◆ **REQUIRED WORK**
Find the word "shield" in the records and copy every line where it occurs.

◆ **EXCERPTED RECORDS**
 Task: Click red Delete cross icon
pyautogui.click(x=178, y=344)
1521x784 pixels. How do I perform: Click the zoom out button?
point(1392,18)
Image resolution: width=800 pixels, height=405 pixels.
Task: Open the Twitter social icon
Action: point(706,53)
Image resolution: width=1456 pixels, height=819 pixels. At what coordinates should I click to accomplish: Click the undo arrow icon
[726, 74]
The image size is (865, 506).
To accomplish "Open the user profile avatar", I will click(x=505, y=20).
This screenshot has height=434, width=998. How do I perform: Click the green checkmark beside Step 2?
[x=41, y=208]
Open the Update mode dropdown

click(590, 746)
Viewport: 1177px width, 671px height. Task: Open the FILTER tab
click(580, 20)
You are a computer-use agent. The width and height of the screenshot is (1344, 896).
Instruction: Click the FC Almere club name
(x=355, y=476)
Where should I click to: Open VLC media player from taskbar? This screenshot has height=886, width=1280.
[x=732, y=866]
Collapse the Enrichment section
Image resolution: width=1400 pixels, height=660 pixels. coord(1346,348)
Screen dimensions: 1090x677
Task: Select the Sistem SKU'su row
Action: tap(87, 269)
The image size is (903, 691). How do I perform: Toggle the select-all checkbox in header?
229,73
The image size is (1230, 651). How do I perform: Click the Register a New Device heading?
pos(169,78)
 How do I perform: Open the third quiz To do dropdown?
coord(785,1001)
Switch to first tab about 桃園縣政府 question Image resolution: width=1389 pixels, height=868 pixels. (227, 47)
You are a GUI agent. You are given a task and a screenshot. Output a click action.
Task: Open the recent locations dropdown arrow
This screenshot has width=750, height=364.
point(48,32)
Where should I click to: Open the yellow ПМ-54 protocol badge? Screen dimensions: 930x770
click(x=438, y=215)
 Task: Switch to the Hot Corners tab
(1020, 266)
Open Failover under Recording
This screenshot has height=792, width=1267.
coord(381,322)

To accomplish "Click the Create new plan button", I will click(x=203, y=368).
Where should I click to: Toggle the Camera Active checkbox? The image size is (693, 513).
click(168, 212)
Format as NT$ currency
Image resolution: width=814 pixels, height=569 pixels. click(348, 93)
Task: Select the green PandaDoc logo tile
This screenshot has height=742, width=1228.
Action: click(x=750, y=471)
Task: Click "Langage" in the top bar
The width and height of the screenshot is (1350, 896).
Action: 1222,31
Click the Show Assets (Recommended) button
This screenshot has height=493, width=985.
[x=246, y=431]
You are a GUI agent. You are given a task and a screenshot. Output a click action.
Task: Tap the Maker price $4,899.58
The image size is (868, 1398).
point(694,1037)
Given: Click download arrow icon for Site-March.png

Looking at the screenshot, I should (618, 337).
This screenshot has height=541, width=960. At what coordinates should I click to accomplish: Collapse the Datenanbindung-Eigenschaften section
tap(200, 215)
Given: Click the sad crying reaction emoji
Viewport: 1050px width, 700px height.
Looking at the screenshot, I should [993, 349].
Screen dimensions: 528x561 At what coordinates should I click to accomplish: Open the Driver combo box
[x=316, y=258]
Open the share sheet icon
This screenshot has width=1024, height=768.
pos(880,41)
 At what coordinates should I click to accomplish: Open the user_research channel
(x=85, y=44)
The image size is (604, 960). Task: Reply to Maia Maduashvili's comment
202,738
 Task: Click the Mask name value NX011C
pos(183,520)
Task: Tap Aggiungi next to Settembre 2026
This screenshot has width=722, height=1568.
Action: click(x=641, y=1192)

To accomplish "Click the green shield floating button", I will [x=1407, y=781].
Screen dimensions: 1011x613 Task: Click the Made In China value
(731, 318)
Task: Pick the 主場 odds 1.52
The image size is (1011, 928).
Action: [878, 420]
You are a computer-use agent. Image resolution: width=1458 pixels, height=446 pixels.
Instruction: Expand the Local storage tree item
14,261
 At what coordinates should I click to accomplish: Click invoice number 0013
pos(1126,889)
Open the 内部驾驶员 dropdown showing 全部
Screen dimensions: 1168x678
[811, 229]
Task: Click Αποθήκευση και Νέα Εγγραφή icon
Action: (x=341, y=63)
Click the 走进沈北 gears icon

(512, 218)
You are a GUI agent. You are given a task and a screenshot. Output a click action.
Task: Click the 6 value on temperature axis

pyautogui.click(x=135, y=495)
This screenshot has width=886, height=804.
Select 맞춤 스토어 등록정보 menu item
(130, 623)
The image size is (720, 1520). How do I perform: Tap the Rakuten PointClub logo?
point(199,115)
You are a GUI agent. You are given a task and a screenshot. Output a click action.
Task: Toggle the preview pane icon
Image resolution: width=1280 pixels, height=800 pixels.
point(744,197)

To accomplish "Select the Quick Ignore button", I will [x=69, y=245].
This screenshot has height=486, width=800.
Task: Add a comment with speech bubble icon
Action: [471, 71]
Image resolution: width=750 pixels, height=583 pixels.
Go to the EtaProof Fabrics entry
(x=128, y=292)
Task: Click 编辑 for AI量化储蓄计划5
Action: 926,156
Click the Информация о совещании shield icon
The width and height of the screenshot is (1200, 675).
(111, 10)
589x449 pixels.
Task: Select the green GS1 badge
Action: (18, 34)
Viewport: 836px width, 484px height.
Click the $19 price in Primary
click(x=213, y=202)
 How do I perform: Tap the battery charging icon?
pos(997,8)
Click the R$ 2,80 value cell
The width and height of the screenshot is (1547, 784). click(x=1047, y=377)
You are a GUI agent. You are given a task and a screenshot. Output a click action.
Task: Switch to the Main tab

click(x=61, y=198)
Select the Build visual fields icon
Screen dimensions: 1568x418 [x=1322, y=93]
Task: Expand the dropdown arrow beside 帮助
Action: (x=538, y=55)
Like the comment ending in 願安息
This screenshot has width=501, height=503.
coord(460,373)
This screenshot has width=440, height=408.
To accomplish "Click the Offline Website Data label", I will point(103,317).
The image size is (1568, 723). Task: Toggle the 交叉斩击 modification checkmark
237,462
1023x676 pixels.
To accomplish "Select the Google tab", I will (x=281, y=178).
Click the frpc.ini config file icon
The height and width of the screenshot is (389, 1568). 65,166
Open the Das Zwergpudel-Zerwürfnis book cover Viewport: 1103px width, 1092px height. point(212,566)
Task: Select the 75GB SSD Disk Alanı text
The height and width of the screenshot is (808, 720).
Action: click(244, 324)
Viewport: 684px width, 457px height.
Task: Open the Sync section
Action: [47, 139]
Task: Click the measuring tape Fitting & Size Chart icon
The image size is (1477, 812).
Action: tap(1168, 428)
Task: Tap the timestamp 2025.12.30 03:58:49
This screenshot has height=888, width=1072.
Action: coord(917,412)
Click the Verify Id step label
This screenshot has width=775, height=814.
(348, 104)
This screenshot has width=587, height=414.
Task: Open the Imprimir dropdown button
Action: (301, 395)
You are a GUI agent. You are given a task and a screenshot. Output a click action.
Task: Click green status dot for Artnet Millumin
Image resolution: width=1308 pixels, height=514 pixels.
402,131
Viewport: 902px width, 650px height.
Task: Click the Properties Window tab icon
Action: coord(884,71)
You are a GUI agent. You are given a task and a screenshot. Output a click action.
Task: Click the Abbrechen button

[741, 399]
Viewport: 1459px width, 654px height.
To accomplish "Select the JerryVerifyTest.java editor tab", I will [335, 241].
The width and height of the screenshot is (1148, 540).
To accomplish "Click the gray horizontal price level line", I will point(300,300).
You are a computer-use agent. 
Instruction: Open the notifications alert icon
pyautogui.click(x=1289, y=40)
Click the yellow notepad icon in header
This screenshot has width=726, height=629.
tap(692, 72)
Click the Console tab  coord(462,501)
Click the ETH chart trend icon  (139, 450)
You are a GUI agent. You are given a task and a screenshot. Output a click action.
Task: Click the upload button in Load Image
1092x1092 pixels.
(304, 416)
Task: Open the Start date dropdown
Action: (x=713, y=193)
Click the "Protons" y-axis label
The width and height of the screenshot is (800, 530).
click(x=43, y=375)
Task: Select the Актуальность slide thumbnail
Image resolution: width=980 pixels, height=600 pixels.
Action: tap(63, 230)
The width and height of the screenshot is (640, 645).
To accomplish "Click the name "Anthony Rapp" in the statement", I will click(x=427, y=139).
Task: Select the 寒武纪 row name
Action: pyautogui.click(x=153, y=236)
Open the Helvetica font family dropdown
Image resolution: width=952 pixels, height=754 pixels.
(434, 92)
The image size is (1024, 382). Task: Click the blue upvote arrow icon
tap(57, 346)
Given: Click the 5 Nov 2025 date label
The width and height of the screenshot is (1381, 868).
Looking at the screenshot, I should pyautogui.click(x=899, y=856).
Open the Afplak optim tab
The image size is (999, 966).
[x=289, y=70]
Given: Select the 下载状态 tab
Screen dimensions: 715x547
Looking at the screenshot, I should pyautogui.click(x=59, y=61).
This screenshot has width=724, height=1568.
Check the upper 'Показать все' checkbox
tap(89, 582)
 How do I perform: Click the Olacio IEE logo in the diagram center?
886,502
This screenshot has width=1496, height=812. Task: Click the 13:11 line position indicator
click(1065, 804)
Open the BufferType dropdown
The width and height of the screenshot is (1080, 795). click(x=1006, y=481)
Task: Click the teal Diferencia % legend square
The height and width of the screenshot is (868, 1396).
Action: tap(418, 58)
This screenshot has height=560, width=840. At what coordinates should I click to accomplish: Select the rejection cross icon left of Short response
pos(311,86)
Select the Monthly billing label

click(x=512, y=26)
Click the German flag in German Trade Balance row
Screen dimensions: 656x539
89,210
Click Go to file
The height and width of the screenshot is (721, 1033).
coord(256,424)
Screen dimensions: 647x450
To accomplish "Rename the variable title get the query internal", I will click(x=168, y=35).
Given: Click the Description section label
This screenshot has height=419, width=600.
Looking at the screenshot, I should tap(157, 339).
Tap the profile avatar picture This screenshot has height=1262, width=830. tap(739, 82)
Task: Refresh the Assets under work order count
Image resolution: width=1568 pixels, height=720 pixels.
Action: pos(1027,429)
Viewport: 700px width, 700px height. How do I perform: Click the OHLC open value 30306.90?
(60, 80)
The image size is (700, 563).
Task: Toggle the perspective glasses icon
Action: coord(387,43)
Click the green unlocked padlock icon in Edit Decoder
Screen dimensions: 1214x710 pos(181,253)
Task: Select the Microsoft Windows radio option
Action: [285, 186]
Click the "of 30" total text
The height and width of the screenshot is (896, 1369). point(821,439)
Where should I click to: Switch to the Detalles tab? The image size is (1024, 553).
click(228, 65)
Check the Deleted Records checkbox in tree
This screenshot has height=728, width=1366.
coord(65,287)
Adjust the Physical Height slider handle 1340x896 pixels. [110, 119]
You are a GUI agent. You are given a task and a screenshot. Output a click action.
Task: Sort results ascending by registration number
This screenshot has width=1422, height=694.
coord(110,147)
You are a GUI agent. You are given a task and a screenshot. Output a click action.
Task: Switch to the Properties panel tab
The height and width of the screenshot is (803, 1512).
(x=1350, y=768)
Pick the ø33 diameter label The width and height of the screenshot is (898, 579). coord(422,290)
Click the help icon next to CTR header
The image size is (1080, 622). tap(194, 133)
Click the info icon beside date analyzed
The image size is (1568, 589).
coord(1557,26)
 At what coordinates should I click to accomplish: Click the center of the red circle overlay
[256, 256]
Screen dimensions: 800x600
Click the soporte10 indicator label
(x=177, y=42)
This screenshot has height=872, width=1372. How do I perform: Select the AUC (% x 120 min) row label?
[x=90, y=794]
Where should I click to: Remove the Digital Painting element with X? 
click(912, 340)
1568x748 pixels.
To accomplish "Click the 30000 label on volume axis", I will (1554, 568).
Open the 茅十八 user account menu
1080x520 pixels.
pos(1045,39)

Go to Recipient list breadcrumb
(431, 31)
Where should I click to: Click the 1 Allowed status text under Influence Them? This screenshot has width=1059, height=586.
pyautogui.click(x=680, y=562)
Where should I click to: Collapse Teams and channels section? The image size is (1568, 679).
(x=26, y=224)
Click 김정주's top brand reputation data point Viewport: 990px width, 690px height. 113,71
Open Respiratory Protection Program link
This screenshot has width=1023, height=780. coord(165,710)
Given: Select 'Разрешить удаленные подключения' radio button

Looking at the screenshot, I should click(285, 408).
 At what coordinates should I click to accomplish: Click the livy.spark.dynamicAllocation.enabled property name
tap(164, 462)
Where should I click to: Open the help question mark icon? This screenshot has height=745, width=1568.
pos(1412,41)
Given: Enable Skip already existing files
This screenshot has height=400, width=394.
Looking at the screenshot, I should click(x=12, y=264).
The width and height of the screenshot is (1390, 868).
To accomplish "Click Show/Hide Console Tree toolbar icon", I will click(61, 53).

◆ **TASK ANSWER**
To accomplish "Click the green shield floating button", I will [x=1407, y=781].
Click the Информация о совещании shield icon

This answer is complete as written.